[Instruction]: Please render the rows starting at the line that contains "What do you see at coordinates (155, 75)" and ending at the line that contains "coordinates (1320, 90)." as a JSON list of strings, one string per line, with blank lines left out.

Data items
......

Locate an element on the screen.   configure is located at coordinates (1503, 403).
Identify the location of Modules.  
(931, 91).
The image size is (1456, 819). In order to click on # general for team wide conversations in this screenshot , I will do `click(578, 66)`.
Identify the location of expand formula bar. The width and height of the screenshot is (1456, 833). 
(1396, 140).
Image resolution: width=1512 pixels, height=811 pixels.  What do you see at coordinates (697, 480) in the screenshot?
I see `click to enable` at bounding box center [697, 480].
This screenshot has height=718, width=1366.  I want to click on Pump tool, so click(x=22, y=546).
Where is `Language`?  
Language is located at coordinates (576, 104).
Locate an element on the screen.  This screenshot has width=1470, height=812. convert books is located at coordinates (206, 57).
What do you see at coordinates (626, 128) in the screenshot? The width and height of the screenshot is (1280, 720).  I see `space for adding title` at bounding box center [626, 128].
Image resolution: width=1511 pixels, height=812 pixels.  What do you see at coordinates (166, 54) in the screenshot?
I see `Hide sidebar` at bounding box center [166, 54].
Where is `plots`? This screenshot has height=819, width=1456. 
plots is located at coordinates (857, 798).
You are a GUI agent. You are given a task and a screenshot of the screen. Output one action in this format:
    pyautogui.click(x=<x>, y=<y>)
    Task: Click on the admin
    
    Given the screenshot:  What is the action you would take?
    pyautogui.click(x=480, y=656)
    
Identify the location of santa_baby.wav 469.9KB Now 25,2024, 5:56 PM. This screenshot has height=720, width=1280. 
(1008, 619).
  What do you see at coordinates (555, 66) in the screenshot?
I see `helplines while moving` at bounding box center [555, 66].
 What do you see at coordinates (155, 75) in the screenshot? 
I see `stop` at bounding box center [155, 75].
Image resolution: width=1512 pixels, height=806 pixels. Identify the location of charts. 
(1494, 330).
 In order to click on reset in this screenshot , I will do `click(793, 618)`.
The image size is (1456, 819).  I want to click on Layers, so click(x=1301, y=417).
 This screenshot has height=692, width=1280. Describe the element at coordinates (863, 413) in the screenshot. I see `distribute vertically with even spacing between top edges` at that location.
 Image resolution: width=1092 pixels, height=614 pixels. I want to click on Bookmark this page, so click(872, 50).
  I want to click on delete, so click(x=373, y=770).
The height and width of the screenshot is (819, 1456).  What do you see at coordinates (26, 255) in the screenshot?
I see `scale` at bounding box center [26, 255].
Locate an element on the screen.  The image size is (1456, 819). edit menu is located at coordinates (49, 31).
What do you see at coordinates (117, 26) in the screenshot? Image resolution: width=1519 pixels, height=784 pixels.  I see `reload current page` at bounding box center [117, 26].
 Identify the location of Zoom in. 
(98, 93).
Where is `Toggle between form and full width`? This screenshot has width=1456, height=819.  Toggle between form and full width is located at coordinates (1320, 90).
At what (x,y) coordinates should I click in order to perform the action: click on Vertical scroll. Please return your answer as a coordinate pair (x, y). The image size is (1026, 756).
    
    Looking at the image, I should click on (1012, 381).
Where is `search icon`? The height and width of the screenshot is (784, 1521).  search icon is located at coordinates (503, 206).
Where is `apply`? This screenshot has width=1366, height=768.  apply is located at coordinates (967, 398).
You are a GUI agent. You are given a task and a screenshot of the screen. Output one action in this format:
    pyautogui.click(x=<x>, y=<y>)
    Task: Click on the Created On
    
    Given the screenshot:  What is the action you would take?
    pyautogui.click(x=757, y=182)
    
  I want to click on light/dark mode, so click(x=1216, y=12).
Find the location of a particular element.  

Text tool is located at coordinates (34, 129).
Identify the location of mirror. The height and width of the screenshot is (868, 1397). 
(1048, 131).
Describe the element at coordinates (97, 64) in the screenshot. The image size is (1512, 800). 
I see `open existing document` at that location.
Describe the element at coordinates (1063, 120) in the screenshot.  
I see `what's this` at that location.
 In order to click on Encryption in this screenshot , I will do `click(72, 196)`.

......

[Reply to the exercise]:
[
  " What do you see at coordinates (155, 75) in the screenshot? ",
  "I see `stop` at bounding box center [155, 75].",
  "Image resolution: width=1512 pixels, height=806 pixels. Identify the location of charts. ",
  "(1494, 330).",
  " In order to click on reset in this screenshot , I will do `click(793, 618)`.",
  "The image size is (1456, 819).  I want to click on Layers, so click(x=1301, y=417).",
  " This screenshot has height=692, width=1280. Describe the element at coordinates (863, 413) in the screenshot. I see `distribute vertically with even spacing between top edges` at that location.",
  " Image resolution: width=1092 pixels, height=614 pixels. I want to click on Bookmark this page, so click(872, 50).",
  "  I want to click on delete, so click(x=373, y=770).",
  "The height and width of the screenshot is (819, 1456).  What do you see at coordinates (26, 255) in the screenshot?",
  "I see `scale` at bounding box center [26, 255].",
  "Locate an element on the screen.  The image size is (1456, 819). edit menu is located at coordinates (49, 31).",
  "What do you see at coordinates (117, 26) in the screenshot? Image resolution: width=1519 pixels, height=784 pixels.  I see `reload current page` at bounding box center [117, 26].",
  " Identify the location of Zoom in. ",
  "(98, 93).",
  "Where is `Toggle between form and full width`? This screenshot has width=1456, height=819.  Toggle between form and full width is located at coordinates (1320, 90)."
]